8.

172 17 25
                                    

"SEJUJURNYA, aku pun menanyai hal itu, Lyn." Bram berkata lirih.

"Jadi, maksudnya kau pun tak tahu alasan kepergiannya?"

"Ya. Seperti yang kau katakan tadi, sangat aneh melihat sikapnya yang seperti itu melakukan hal konyol seperti ini."

"Itu tidak konyol, Bram, bisa jadi kau melukai perasaannya tanpa kau sadari."

"Kami tidak memiliki perasaan."

"Akui saja, Bram, aku tak keberatan."

Bram memandang Evelyn. "Dan kau yakin bisa menerimaku kembali?"

Evelyn terdiam seribu bahasa. Ternyata benar kan, dia memiliki perasaan terhadap Amalia, harusnya Evelyn tahu bahwa menolakan Bram itu hanyalah kedok semata. Semuanya sudah jelas, teramat jelas, bukan hanya Evelyn yang menjadi saksi, tapi juga Nadira. Keduanya pernah memergoki Bram yang sedang mengobrol santai dengan Amalia sambil tertawa bahagia. Namun, Bram beralibi bahwa itu hanyalah kesalahpahaman biasa dan semuanya termanipulasi oleh kata-kata Bram.

"Aku ... tak bisa menjawabnya sekarang."

"Kau bisa, dan aku tahu jawabanmu. Tak apa, Evelyn, setelah kau mendengarkan penjelasan yang keluar dari mulut Amalia nanti, semisal kau memang ingin hubungan ini berakhir, aku akan mencoba menerimanya."

"Kau berbicara seolah sudah merencanakan hal itu. Sudahlah, ayo kita bergegas, tempatnya hanya 5 menit dari sini, kan?
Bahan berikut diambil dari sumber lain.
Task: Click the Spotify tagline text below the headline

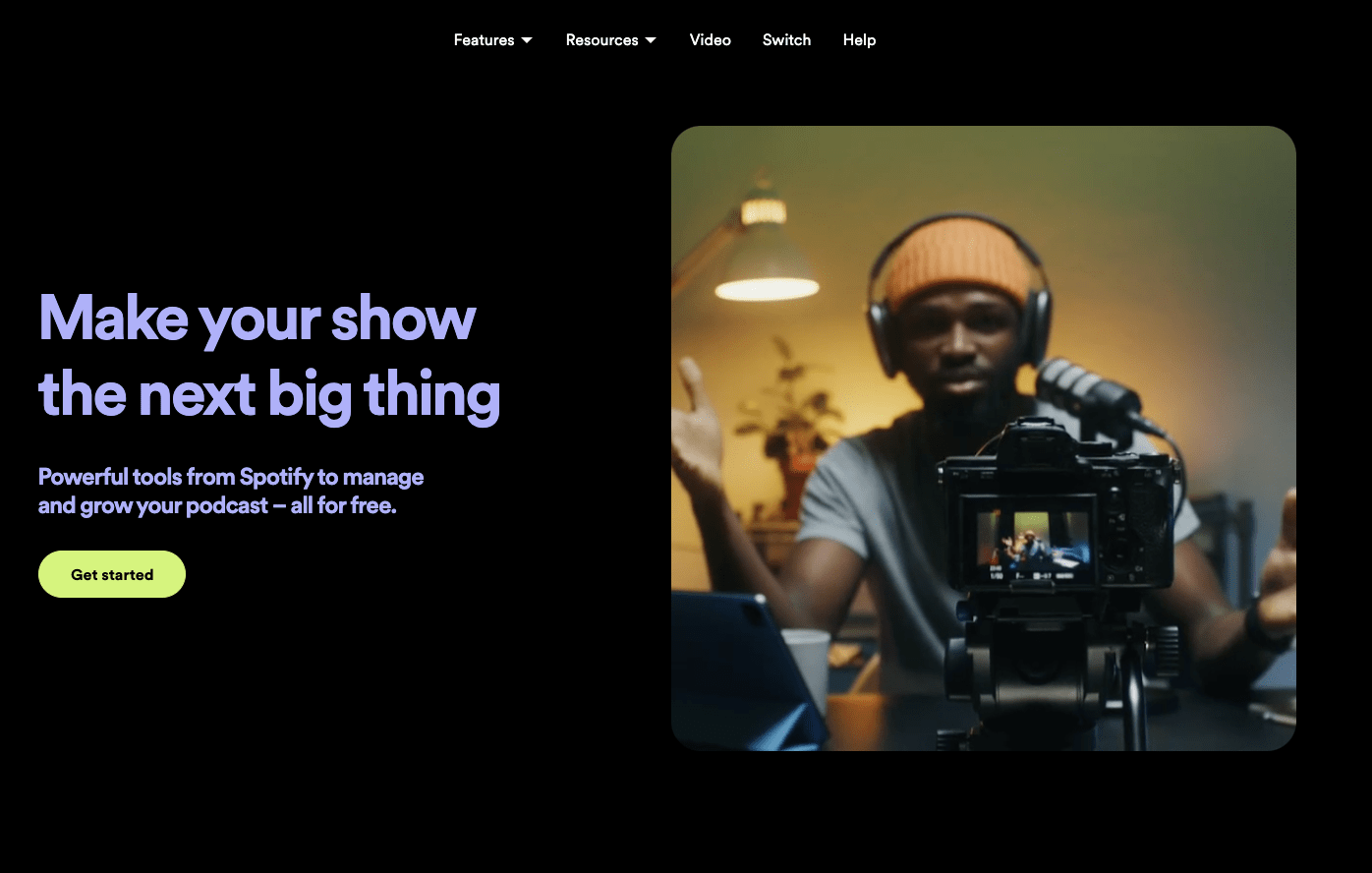Action: (230, 491)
Seharusnya kakiku sudah kuat untuk--"

Baru sesaat Evelyn menyentuhkan ujung kakinya ke tanah, tiba-tiba rasa sakit itu kembali menjalar ke seluruh kakinya, ia histeris kesakitan.

"Evelyn!" Bram sontak menahan tubuhnya. "Sudah, jangan terlalu dipaksakan, aku masih kuat untuk menggendongmu."
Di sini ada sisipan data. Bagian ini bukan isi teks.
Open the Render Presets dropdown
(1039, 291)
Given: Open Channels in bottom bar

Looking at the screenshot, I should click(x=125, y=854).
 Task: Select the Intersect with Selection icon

Kau bersikap sok baik lagi, Bram. "Dan aku akan kembali terjatuh ke perangkap yang sama. Aku tahu itu, Bram."

"Aku tidak peduli apa tanggapanmu tentang pertolongan ini, tapi tolong jangan lukai dirimu hanya demi gengsi dan harga diri yang teramat tinggi itu."

Tanpa sadar, wajah keduanya begitu dekat satu sama lain. Kontak mata terjadi, bahkan tidak berkedip sama sekali. Evelyn memandang sorot bola hitam dalam mata pria itu, terdapat hal yang tidak bisa ia abaikan. Begitupun sebaliknya, Bram memandang Evelyn dengan mulut yang ternganga, ada rasa kekaguman sesaat di benaknya.
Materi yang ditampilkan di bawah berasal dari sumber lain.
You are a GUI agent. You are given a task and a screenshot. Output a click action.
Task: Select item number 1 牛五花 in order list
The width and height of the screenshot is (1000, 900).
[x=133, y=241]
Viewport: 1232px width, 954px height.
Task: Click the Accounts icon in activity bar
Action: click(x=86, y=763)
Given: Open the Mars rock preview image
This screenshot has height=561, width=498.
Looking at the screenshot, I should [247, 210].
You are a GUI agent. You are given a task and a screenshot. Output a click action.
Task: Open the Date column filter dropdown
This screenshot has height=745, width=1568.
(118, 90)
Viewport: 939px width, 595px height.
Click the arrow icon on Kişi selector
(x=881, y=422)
Evelyn membuang muka, ia tak bisa menahan adegan emosional itu lebih lama lagi. Sementara Bram tersadar dan refleks memasang punggungnya.

"Naik," kata Bram bersiap-siap.

"Aku bersumpah akan membalas ini, Bram."

"Lakukanlah jika kau bisa, jangan lupakan kalau aku adalah seorang dokter."

Evelyn mulai menempelkan tubuhnya ke punggung Bram. Pria itu mulai berdiri tegak dan memegangi seluruh peralatan yang ia bawa.

"Berikan padaku, biar aku yang menggendongnya."

"Tidak usah, aku masih bisa."

"Kau seorang dokter, bukan seorang tentara, berhentilah bersikap sok kuat, Bram."

"Kau pun begitu, Evelyn. Berhentilah berdeduksi tentang hal yang bukan-bukan."

"Apa maksudmu?" Evelyn mengernyitkan dahinya heran.

"Aku ingin kau menghentikan kebiasaan burukmu tentang menilai sesuatu yang tidak jelas kebenarannya. Pastikan kau sudah mendapatkan informasi yang cukup, barulah setelahnya mengambil kesimpulan."

"Itu sudah cukup jelas, kau memegangi kemaluannya, apanya yang kurang jelas lagi?"

"Kau benar-benar melihatnya? Dari depan?"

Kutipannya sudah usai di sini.